Dark Reading is part of the Informa Tech Division of Informa PLC

This site is operated by a business or businesses owned by Informa PLC and all copyright resides with them.Informa PLC's registered office is 5 Howick Place, London SW1P 1WG. Registered in England and Wales. Number 8860726.

Cloud

10/12/2017
02:10 PM
Connect Directly
Twitter
LinkedIn
Google+
RSS
E-Mail
50%
50%

Security No. 1 Inhibitor to Microsoft Office 365 Adoption

More businesses are switching to Office 365 despite fear of social engineering and ransomware attacks, but some remain wary.

Security is the primary reason businesses are hesitant to switch to the cloud-based Microsoft Office 365, but adoption continues to grow despite fears of spearphishing and ransomware attacks.

In April 2017, data protection firm Barracuda Networks polled 1,100+ organizations to learn about the trends around Office 365 adoption and usage, including the factors and concerns customers face when deciding whether to migrate or stick with their existing business software platform.

Results say adoption is increasing overall.
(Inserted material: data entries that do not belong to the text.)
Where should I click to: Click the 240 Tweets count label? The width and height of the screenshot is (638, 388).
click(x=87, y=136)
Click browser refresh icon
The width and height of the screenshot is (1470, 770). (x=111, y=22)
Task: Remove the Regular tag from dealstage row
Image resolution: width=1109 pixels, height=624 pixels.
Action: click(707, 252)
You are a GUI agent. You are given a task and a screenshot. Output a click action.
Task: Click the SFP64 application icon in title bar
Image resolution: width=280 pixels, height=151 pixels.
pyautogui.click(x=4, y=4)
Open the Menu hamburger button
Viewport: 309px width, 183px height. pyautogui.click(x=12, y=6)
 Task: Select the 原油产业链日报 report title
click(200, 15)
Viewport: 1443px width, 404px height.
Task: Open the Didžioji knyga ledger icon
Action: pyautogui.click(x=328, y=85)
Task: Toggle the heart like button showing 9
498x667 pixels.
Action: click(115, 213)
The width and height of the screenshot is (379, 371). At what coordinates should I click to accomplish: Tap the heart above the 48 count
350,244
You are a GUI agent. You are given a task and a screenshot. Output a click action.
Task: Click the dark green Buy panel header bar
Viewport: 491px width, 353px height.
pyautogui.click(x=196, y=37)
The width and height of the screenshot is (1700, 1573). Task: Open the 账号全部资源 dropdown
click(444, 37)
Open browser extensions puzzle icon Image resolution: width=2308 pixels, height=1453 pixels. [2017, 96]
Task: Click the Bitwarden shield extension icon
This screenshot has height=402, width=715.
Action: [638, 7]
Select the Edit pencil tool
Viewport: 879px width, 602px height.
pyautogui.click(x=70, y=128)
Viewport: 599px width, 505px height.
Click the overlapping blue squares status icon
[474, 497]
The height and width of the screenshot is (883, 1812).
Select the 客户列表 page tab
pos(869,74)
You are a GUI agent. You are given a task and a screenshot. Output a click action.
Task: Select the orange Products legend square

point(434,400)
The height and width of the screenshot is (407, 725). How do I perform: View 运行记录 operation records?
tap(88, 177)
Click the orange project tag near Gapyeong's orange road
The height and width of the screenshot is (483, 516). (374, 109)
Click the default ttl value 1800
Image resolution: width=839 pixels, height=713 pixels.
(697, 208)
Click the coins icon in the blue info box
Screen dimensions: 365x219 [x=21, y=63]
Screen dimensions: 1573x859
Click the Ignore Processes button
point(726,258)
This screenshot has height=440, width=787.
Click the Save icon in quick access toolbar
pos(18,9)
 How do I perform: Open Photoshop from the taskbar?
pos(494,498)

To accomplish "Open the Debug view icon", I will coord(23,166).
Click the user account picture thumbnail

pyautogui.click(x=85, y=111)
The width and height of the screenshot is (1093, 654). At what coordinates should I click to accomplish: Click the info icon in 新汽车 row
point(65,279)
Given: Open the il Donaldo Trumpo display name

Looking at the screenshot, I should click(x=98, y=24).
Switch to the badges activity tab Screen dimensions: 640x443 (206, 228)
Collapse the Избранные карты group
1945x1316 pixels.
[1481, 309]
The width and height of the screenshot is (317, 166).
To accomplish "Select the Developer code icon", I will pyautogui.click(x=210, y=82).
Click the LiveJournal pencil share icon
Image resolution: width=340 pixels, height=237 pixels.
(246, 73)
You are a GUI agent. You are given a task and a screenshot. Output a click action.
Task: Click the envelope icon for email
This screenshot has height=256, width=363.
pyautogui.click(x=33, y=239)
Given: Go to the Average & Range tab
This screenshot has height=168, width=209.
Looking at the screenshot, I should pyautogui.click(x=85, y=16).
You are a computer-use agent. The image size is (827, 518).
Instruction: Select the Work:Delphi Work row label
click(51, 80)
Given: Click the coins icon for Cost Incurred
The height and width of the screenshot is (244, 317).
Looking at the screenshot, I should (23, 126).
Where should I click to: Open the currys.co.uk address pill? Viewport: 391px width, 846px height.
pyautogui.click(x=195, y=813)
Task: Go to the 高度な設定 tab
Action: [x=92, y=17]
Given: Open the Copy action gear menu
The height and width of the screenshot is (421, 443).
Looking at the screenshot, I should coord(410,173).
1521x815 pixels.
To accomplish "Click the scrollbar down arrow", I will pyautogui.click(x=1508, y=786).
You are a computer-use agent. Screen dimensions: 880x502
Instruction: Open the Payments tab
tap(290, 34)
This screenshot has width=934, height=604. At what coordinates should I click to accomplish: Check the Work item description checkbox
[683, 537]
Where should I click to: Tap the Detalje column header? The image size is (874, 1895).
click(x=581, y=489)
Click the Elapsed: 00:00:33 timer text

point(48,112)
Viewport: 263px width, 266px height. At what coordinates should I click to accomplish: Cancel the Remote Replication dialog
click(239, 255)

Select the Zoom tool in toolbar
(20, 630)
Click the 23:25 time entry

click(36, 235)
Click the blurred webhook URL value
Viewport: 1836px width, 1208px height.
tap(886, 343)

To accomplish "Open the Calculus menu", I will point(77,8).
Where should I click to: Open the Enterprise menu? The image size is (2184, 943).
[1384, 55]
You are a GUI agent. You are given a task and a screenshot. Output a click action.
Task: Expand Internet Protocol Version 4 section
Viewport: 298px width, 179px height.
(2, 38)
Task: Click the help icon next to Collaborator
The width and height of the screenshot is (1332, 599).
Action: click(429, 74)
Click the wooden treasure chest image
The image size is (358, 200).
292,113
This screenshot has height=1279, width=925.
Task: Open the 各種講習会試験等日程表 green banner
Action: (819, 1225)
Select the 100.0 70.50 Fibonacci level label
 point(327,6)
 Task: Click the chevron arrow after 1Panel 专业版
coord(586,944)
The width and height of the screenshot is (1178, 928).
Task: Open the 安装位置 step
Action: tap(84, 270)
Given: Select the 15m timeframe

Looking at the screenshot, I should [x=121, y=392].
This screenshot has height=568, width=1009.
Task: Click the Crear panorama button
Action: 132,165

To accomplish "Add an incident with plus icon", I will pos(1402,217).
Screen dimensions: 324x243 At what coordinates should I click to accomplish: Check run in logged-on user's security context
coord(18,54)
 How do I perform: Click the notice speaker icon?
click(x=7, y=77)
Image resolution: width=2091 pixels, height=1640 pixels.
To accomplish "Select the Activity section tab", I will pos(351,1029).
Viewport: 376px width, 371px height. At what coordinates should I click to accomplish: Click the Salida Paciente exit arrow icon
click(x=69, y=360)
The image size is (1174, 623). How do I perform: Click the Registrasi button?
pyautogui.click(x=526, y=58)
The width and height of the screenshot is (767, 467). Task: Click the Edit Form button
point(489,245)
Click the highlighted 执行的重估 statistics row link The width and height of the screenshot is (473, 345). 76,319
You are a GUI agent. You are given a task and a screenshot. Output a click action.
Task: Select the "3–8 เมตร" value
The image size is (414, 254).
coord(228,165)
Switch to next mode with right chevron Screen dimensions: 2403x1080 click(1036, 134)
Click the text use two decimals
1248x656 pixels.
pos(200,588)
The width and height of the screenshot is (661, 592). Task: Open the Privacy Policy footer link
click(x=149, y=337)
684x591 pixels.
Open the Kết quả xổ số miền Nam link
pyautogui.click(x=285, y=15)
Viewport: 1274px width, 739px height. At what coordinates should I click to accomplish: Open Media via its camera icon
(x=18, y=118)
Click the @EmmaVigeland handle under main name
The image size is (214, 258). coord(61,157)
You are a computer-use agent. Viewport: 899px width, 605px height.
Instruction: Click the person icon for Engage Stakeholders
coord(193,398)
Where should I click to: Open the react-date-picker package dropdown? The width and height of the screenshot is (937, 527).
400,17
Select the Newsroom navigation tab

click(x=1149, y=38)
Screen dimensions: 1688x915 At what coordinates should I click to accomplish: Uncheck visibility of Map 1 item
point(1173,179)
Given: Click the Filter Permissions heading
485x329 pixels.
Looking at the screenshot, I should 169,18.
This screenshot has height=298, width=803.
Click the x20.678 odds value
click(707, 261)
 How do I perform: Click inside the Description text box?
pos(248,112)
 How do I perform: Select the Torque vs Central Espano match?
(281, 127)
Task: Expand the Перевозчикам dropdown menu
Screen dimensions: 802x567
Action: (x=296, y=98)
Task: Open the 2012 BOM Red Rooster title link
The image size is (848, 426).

Researchers found 63% of respondents currently use Office 365 and among the remaining respondents, some 49% plan to migrate to it. This marks a 20% jump from a similar study in 2016, when 42% of businesses surveyed were using Office 365.

"The cost and complexity of running on-premise datacenters is at a point where the cloud offers some very compelling benefits," says Sanjay Ramnath, vice president of security products and business strategy at Barracuda. "There's a combination of things that is in some cases enticing, in some cases forcing, users to move to the cloud."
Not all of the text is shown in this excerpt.